§ What is expected
Read through the entries below and return each line with the word "chip".

[Given information — start]

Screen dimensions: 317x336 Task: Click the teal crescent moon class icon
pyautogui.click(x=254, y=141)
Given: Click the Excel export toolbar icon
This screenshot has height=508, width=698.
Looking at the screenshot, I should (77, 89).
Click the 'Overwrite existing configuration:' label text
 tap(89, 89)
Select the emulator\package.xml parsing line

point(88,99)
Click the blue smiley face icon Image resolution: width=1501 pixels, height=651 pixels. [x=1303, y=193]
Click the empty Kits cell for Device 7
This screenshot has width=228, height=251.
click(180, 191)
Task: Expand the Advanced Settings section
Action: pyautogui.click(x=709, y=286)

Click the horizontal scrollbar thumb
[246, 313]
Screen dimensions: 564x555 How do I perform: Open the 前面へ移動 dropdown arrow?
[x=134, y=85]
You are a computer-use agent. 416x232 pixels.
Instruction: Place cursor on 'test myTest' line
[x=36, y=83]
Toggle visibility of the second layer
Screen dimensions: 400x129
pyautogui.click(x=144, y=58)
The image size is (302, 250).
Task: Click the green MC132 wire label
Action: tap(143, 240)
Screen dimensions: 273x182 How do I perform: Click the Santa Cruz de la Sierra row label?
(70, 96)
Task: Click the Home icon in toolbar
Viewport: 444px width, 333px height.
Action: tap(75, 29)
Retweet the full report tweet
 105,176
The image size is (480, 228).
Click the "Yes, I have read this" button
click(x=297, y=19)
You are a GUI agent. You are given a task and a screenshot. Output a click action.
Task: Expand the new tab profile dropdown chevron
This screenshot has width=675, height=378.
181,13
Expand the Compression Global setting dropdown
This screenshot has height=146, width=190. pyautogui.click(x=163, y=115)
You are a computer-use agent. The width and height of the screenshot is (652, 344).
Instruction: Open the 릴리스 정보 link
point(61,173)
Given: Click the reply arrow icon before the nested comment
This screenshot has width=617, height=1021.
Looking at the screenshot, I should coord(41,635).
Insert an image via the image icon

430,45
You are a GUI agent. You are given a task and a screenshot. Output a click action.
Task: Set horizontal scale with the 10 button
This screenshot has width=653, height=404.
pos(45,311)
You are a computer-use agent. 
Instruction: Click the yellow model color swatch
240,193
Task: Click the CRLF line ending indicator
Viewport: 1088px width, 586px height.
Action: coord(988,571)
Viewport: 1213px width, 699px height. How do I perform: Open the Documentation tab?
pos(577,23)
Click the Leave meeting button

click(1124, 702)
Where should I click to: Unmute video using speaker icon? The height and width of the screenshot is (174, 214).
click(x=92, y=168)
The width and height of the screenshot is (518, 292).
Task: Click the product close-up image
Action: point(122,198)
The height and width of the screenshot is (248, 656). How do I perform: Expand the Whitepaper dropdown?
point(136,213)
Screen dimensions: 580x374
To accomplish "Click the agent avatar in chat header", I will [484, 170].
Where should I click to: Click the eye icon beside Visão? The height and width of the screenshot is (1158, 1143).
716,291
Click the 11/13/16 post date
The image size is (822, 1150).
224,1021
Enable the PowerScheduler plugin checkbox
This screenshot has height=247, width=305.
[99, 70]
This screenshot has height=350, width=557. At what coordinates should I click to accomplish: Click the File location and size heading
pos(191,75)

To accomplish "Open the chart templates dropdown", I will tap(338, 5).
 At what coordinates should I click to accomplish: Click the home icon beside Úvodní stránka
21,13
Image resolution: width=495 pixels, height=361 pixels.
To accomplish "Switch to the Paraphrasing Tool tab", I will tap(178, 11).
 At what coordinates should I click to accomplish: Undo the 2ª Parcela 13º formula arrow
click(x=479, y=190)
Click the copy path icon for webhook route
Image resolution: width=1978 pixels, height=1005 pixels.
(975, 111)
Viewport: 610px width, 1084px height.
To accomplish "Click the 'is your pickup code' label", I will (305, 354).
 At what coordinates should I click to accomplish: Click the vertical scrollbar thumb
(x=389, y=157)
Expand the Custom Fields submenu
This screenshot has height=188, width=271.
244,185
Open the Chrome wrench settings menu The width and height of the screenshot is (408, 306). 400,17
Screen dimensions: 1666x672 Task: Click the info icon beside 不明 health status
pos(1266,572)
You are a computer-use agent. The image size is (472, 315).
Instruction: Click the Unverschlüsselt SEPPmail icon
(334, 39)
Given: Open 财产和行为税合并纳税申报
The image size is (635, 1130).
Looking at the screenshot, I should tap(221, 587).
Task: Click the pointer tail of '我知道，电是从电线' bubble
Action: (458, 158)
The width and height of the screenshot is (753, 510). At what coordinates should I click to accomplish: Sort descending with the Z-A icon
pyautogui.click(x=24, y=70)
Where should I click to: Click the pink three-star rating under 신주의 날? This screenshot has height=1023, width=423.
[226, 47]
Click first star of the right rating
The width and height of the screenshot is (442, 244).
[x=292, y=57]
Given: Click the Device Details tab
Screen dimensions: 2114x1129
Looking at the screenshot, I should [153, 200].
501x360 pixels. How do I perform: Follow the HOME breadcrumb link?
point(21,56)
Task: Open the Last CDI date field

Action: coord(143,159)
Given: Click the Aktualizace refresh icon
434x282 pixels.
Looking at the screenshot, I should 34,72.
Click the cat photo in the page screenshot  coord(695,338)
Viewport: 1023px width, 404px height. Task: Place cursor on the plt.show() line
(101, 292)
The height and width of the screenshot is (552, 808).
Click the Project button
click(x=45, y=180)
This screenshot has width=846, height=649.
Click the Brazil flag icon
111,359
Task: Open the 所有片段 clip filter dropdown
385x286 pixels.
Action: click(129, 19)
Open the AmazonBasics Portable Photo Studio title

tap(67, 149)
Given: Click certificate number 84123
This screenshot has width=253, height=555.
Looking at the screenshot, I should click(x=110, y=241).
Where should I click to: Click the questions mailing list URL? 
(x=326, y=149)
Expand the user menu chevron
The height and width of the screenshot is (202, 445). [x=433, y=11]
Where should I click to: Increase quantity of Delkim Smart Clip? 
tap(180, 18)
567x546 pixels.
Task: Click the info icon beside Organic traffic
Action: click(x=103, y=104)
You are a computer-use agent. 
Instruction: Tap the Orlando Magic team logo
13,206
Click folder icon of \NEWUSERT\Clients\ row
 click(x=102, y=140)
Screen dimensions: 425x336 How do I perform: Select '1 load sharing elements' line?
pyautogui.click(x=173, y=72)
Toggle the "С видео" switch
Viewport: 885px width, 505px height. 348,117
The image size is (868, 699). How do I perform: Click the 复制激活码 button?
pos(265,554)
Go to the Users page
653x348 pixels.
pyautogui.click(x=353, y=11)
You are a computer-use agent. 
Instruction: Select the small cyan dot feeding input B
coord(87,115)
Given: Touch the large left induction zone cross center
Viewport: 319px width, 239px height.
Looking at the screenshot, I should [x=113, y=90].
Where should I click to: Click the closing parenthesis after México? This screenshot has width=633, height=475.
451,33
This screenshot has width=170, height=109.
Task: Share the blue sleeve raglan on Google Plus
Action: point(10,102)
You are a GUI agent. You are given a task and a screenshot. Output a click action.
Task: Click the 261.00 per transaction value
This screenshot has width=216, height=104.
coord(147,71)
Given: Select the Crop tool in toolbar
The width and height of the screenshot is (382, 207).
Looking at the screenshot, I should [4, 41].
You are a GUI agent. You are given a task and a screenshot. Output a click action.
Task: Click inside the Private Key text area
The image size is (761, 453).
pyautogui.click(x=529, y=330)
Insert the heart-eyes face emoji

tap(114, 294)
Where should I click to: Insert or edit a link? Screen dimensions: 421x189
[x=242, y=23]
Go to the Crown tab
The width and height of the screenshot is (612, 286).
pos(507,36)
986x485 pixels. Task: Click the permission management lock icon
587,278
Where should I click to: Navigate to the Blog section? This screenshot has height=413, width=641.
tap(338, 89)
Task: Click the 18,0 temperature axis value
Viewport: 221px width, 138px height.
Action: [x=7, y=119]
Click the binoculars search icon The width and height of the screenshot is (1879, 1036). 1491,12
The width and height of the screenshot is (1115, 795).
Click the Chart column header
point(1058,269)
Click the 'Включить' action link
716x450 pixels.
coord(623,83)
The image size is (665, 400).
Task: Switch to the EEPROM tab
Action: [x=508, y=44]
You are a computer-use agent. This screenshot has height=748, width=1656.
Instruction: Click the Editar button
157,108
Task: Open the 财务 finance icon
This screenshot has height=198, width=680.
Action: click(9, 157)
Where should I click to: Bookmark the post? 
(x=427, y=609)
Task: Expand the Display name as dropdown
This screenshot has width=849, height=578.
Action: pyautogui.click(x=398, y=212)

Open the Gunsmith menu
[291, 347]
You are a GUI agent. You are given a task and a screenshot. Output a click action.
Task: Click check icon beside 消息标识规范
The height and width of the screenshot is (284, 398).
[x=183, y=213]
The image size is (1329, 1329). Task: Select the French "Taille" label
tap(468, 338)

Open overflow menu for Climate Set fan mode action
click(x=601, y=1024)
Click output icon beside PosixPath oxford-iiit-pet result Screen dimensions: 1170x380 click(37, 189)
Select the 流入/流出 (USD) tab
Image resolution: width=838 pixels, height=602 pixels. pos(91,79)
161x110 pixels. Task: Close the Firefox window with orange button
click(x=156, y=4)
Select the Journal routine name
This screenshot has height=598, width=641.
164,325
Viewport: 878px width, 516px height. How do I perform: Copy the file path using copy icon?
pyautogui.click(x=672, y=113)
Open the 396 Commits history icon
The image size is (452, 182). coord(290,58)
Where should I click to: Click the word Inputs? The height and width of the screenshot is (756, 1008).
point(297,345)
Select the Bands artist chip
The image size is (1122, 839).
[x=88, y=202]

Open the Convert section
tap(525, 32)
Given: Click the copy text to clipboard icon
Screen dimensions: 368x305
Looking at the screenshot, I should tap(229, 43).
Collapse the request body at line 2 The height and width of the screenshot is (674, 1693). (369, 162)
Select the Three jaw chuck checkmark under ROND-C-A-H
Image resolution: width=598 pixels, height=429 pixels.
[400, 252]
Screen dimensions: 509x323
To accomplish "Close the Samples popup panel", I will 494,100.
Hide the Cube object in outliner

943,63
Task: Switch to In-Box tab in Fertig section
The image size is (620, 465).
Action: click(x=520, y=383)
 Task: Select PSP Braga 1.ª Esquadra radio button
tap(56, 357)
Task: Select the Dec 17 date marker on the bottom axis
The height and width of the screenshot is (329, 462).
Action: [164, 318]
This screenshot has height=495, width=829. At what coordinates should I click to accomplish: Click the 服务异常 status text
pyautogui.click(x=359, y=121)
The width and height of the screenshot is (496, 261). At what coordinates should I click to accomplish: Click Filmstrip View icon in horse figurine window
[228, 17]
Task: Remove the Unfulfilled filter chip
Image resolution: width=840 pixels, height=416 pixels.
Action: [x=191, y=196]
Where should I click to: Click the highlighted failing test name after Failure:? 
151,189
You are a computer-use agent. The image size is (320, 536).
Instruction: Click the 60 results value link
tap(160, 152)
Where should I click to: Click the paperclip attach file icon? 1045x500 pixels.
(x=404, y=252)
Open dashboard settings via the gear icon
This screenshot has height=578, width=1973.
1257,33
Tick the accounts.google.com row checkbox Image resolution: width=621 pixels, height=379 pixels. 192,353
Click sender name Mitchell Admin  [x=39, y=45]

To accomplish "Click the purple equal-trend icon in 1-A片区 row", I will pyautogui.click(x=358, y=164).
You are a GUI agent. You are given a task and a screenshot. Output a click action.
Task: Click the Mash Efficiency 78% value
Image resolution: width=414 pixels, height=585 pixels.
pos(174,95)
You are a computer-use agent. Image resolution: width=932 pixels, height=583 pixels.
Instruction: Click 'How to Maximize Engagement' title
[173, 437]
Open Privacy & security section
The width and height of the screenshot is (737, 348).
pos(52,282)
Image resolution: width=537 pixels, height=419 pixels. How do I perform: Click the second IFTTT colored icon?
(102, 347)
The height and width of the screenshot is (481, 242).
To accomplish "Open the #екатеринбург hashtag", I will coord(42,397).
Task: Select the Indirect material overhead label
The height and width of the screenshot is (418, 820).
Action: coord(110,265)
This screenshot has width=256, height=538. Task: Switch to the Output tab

[Given information — finish]

§ Response
Select the Bands artist chip
Task: Remove the Unfulfilled filter chip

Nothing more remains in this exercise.